Man, this whole morality-debate (weather it's absolute or relative, learned or inborn) gets me kind of riled up. The only thing needed to explain morale is The Cardemon Law (which is a Norwegian song from a children's play, and sounds absolutely retarded in English).

Empathy: most people have it, and instinctively know that if you kick someone in the shin it's going to hurt them and thus kicking isn't something you should do. Ability to reason: most people are supposed to have it (although observation seems to indicate otherwise), and even if you are completely void of empathy it really isn't that hard to see that getting punched in the nose hurts, other people have noses and seem otherwise similar to oneself, ergo one shouldn't punch people in the nose.

Apart from that, "morality" has no place interfering with peoples lives. Stem cell therapy? Brain implants? Genetic therapy? Could save and help hundreds of millions and will as soon as we get past religious dogma and morons trying to argue against something they don't understand.

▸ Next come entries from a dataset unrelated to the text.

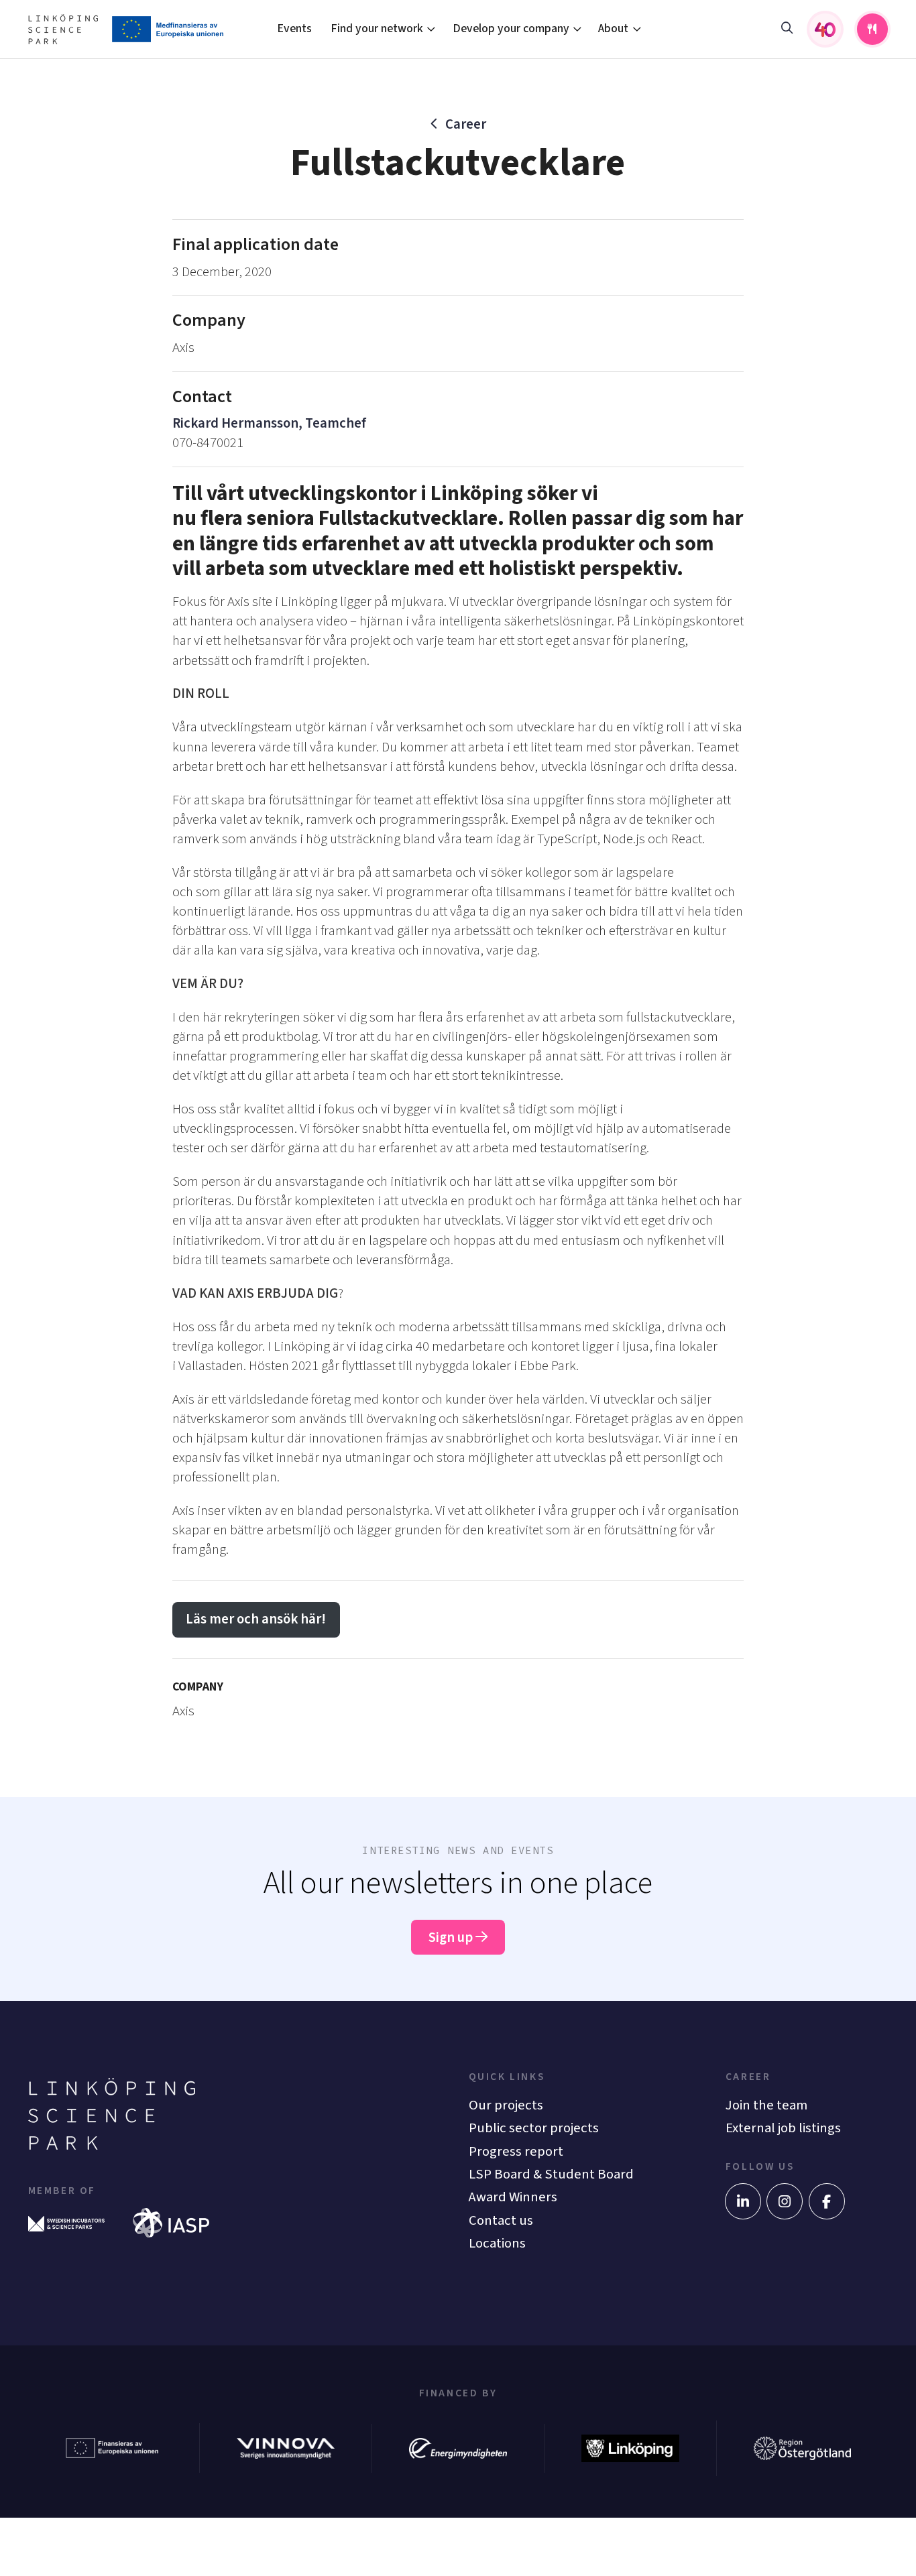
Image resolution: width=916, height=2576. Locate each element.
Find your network (377, 28)
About (613, 28)
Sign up (451, 1937)
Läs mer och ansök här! (256, 1619)
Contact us (501, 2220)
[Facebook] (826, 2201)
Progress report (516, 2151)
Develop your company (511, 28)
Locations (497, 2243)
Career (465, 124)
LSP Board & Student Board (551, 2174)
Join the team (766, 2105)
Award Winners (513, 2197)
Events (294, 28)
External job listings (783, 2128)
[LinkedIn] (743, 2201)
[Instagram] (784, 2201)
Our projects (506, 2105)
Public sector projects (534, 2128)
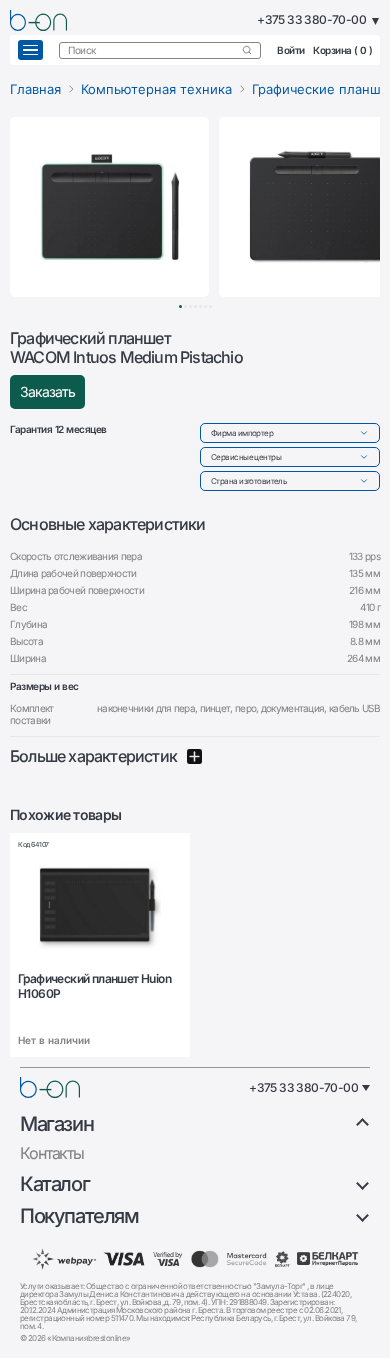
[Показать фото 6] (205, 306)
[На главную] (50, 1087)
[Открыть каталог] (30, 50)
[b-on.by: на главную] (38, 20)
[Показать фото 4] (195, 306)
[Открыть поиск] (247, 50)
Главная (35, 89)
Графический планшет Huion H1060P (94, 986)
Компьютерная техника (156, 89)
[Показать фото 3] (190, 306)
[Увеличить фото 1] (109, 207)
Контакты (52, 1153)
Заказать (47, 391)
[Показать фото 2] (185, 306)
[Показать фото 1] (180, 306)
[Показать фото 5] (200, 306)
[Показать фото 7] (210, 306)
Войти (291, 50)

Comment Re:Some Issues with the Tech (Score 3, Interesting) 119

Why does so many here seem to think this would be needed? I'm pretty sure you could hook up the prosthetic limb to more or less any signal picked up from the implants and send the patient to physical(/mechanical) therapy. The brain is easily the worlds biggest neural net, and incredibly flexible and adaptive. The way I figure, there is no effing way the sensomotoric correlations wouldn't emerge on their own with use and exploration.